É difícil dizer de onde vem o gênio de um homem, de que fonte nasce sua
pulsação de energia elementar, seu talento para oferecer num gesto pessoal toda
a invocação de uma fase da cultura, da história, da música. Teria vindo, em
Vilela, da sua compreensão do Umbanda? Deixemos essa dúvida fútil de lado. Outra
coisa é mais importante. É que se vê logo que candidato ao título de gênio assim sub-repticiamente, sem segundas explicações, um homem que é uma incógnita da música brasileira. Mas não
me podem criticar o pressuposto do texto, é essa tese, afinal, da genialidade
incontestável do homem, que peço ao leitor como uma hipótese garantida pelo
benefício da tolerância. Tenho meus motivos para gastar minha credibilidade em
alguns eleitos do meu gosto. Mas me surpreendo de ter procurado mais sobre ele
e nunca achado uma bibliografia mais substanciosa, nem uma homenagem mais expressiva,
tendo visto o alcance intuitivo de sua realização no cenário da música. Até hoje
não vi o que o rivalizasse: inigualável não apenas pela voz de baixo, mas pelo
tom geral que ele dava ao som. E tudo isso em apenas uma gravação de álbum (“Eis o ôme”), o que nos deixa a insinuação dos milagres interrompidos, nunca feitos,
pelo mago intérprete de divindades cheias de molejo. Morreu cedo demais. Cedo
demais para que fosse reconhecido pelas toneladas de seu espírito, apesar de
ter conhecido uma fama efêmera que era inevitável pelo caráter popular de suas
canções. Não será, entretanto, injustiçado pela burocracia tardia do tempo:
cada vez que o escuto em meu carro com uma carona ou amigo um novo ouvido é
alistado, invariavelmente perguntam o que é aquilo, e se dão o tempo de uns
momentos de reflexão pelo sambista de tão singular sonoridade, dono de tanta
marca autoral. Há gente que não acredita que passou tanto tempo sem conhecê-lo –
a não ser pela música gravada pelo Funk
como le gusta e que, a rigor, é a que menos transmite a regra de seu valor
musical.
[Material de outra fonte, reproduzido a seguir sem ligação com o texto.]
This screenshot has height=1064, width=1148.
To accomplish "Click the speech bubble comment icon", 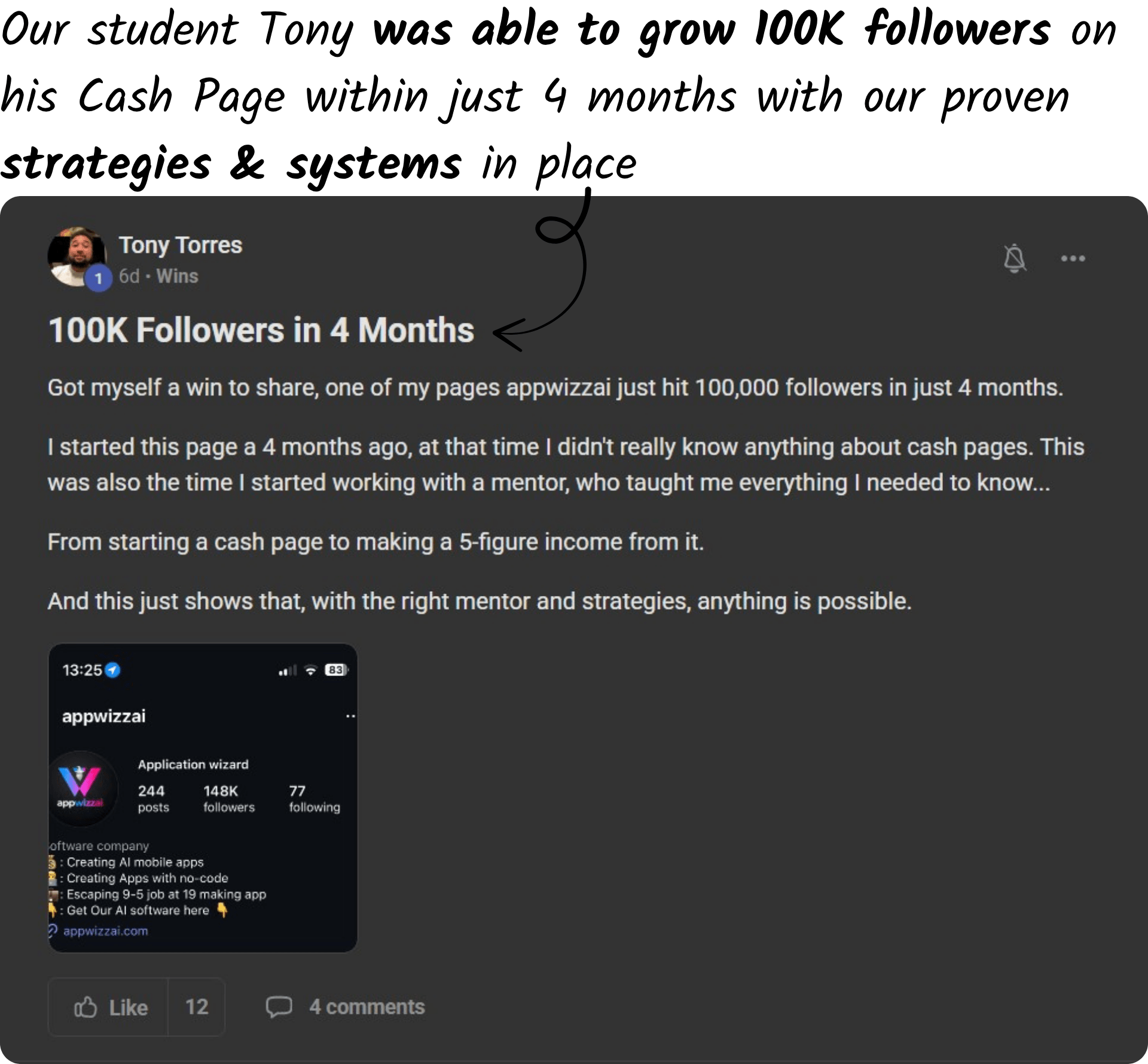I will click(x=279, y=1007).
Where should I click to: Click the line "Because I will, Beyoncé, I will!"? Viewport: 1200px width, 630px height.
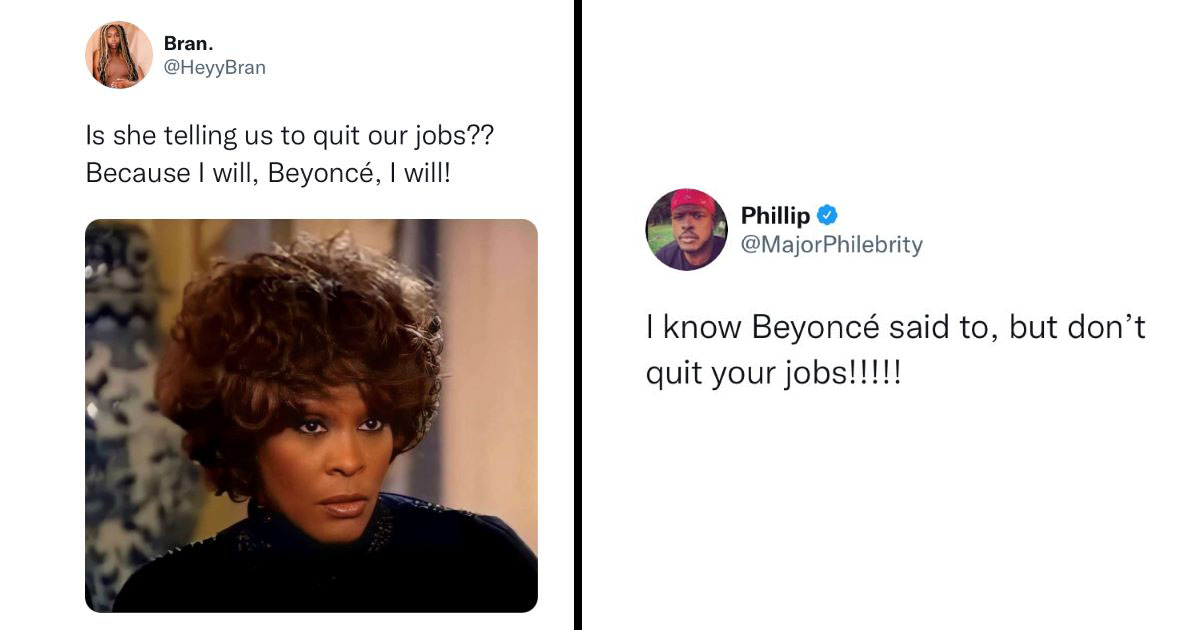[268, 172]
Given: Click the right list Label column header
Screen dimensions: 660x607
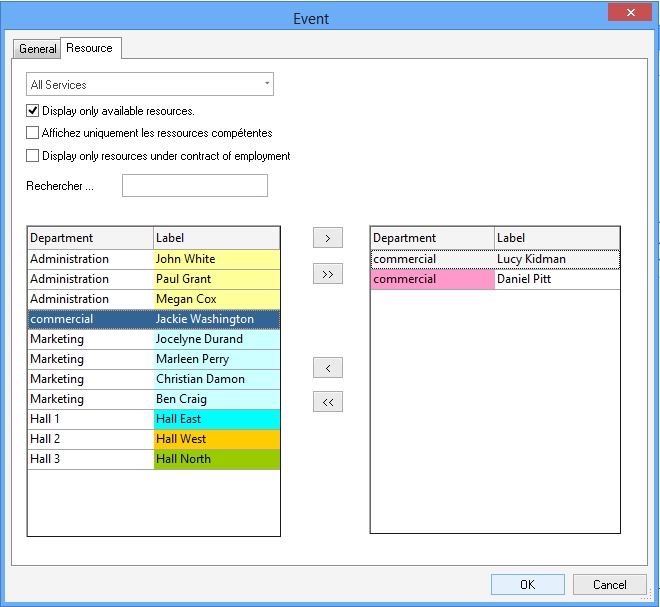Looking at the screenshot, I should [x=555, y=238].
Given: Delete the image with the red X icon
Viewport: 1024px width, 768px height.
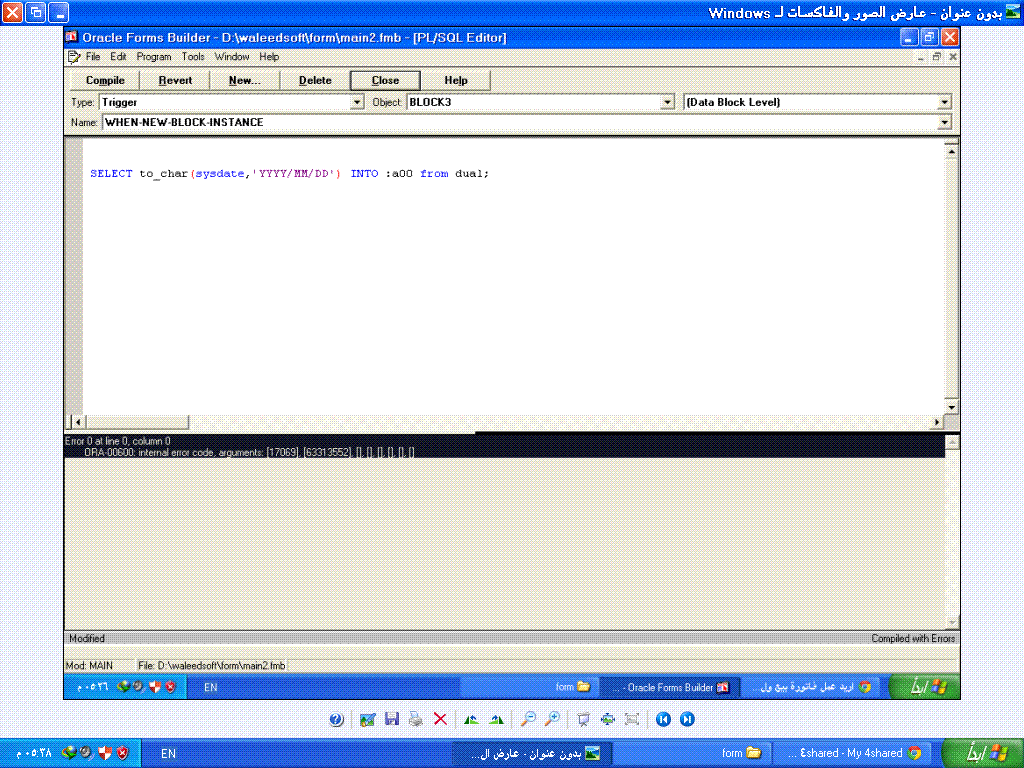Looking at the screenshot, I should click(440, 719).
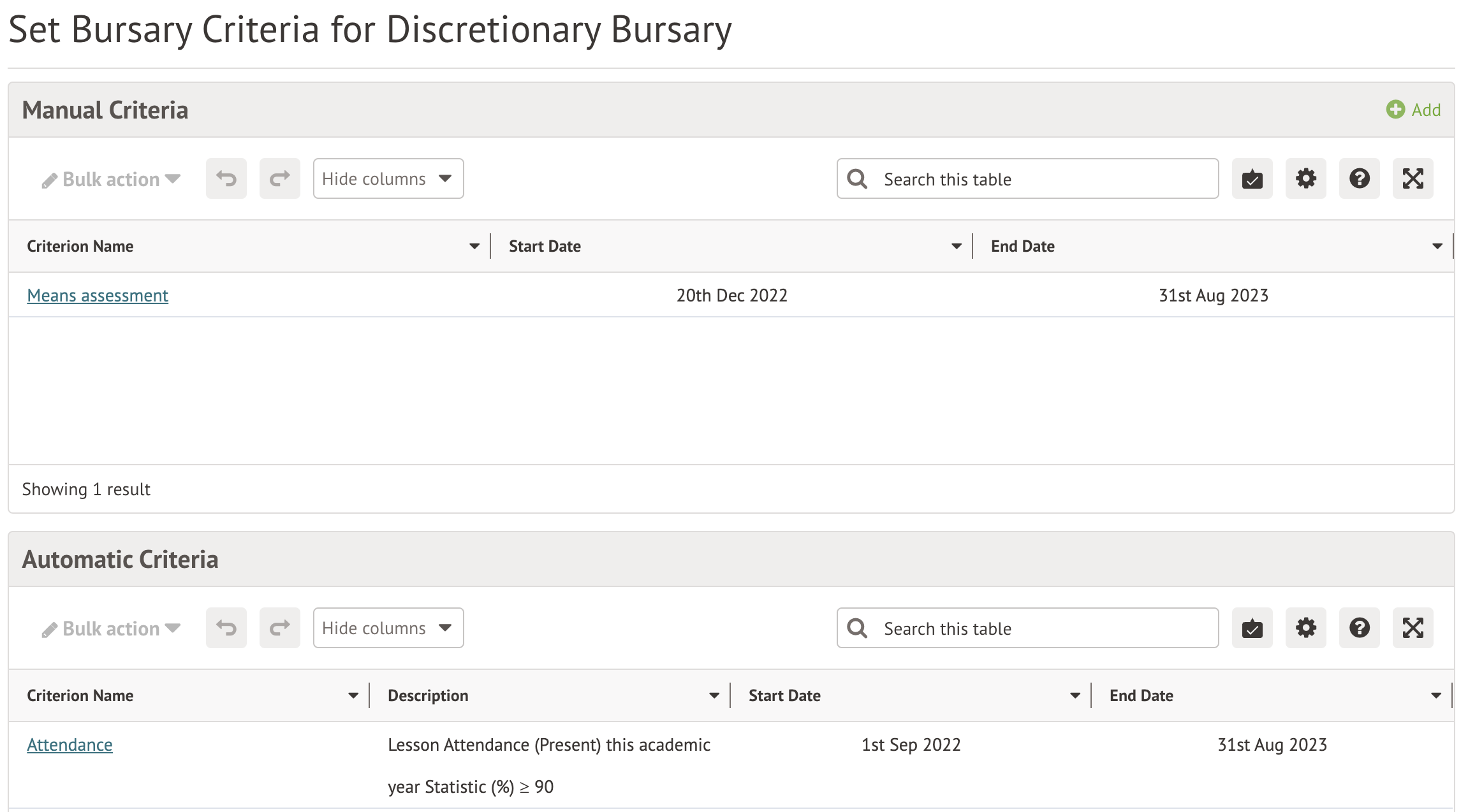Click undo icon in Manual Criteria toolbar
The height and width of the screenshot is (812, 1468).
226,179
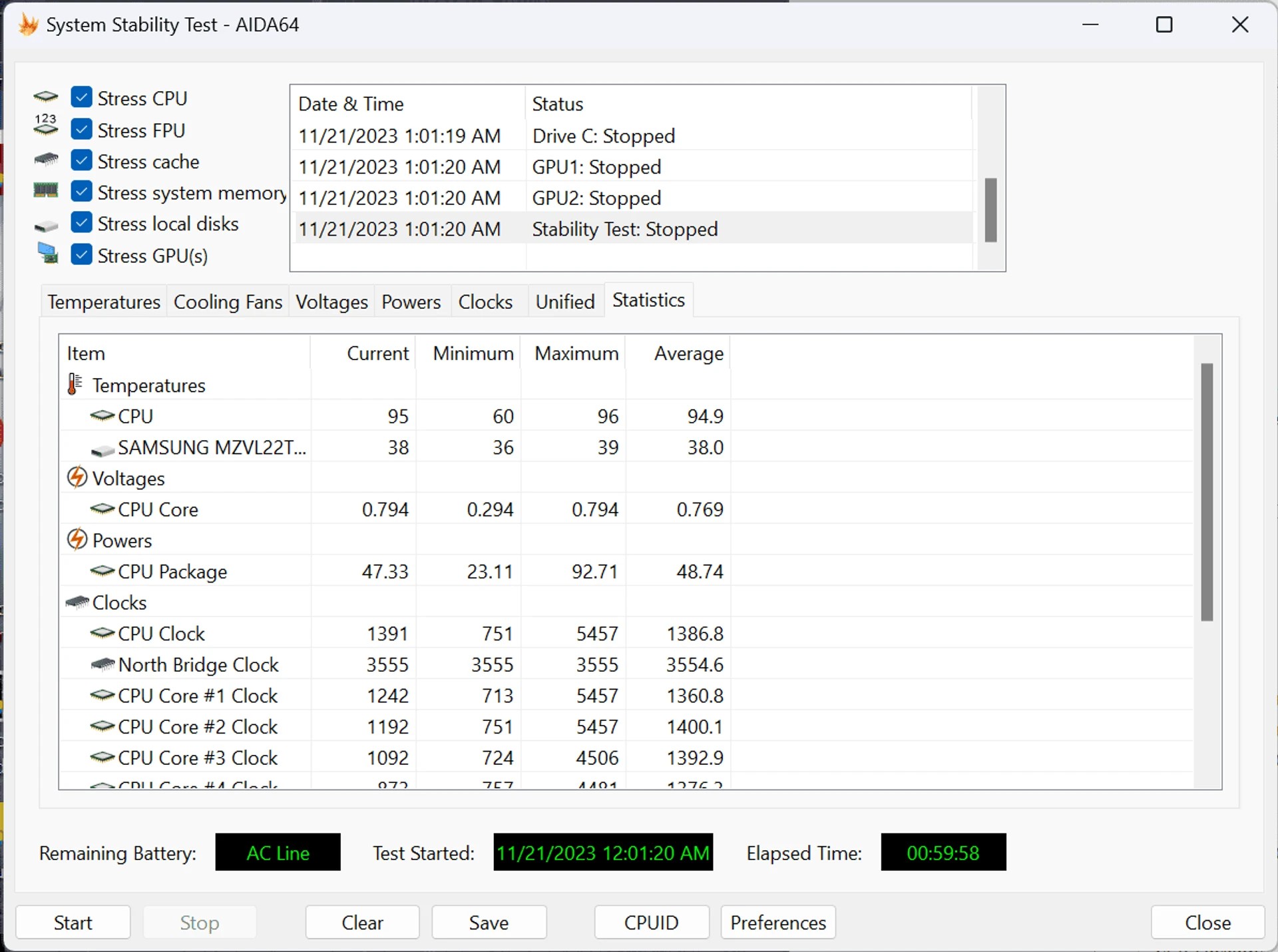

E há muito pouco parecido no labirinto confuso das influências
musicais, embora a época tenha dado outras expressões similares de sua arte. Até esse texto apenas se redime pela humilde ambição de fazer mais pessoas procurá-lo e ouvi-lo. Quem sabe possamos esperar com um otimismo ingênuo que a repetição incansável
da sua produção miúda, agora que novas gerações podem lançar os olhos sobre ela
com a ajuda da distância, imprima em novos músicos a carga de suas sensações
lidas através dos sons, e quem sabe o futuro guarde o fruto das sementes
africanas que o grande regou. E que novos fatos concorram para exumá-lo do anonimato. Que sejam desvelados sinais e vestígios da vida misteriosa desse tesouro do estilo brasileiro.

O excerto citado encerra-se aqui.